_Your instructions_: Scan the records below for the line with "جلد گذرنامه و شناسنامه... (60, 631)" and the line with "WordPress (330, 456)". Repeat those two lines and every line between them exactly, and nothing else.

_Supplied information_:
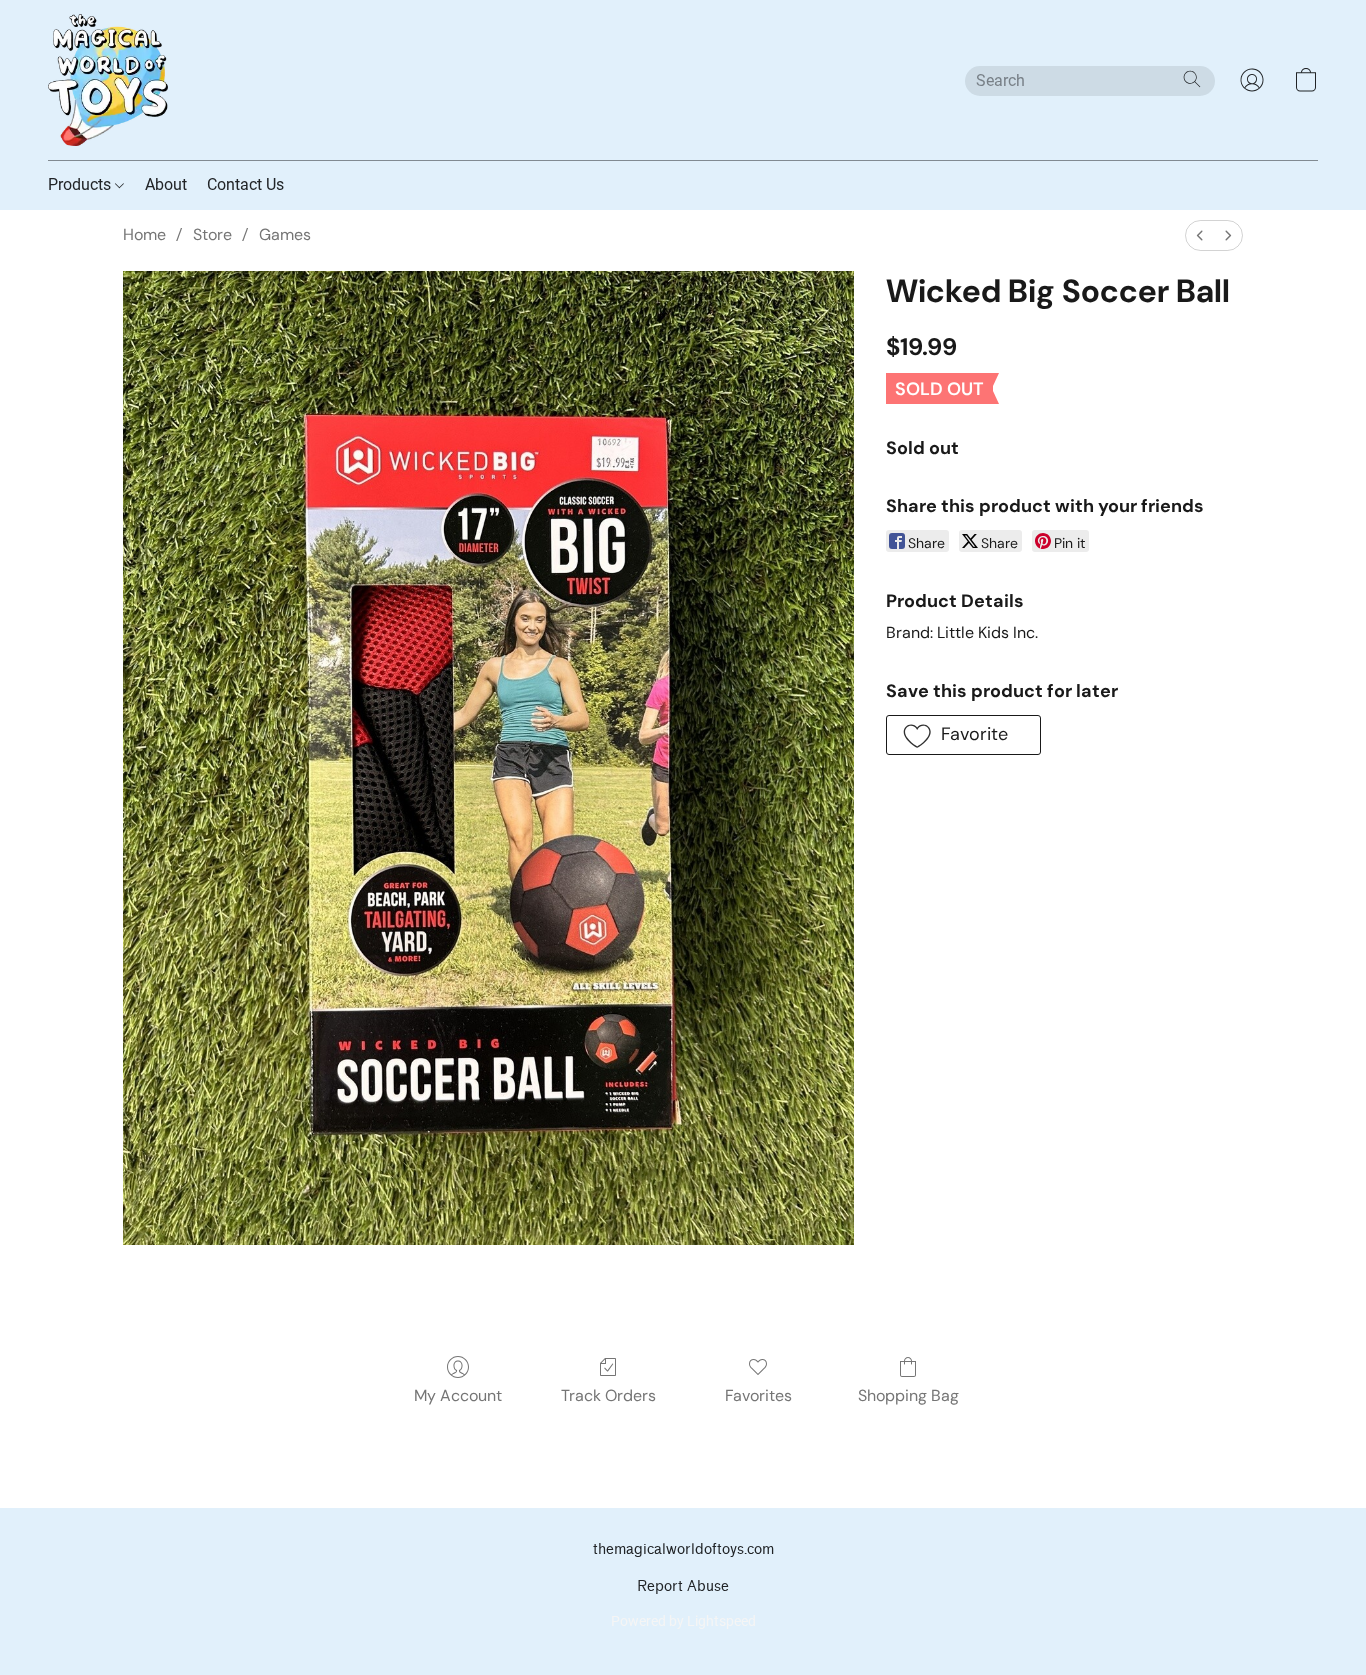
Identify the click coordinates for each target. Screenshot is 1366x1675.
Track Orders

...

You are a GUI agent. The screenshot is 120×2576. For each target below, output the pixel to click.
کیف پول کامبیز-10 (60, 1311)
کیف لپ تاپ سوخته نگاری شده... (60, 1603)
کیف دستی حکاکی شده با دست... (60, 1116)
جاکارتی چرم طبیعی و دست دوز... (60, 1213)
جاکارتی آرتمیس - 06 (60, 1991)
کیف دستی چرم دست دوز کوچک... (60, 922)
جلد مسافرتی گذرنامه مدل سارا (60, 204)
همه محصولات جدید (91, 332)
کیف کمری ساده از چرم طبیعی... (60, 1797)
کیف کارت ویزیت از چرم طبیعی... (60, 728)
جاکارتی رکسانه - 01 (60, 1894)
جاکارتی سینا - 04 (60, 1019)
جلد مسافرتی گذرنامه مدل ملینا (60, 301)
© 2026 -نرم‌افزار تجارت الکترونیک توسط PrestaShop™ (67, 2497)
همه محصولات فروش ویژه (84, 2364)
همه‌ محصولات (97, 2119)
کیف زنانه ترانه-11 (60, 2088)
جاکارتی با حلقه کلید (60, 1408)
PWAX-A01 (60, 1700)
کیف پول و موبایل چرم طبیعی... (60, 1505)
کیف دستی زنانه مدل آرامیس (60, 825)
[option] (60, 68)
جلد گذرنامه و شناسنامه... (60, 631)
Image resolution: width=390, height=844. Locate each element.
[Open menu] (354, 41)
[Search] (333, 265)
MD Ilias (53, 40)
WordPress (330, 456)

_Output for this task_:
جلد گذرنامه و شناسنامه... (60, 631)
Image resolution: width=390, height=844. Locate each element.
[Open menu] (354, 41)
[Search] (333, 265)
MD Ilias (53, 40)
WordPress (330, 456)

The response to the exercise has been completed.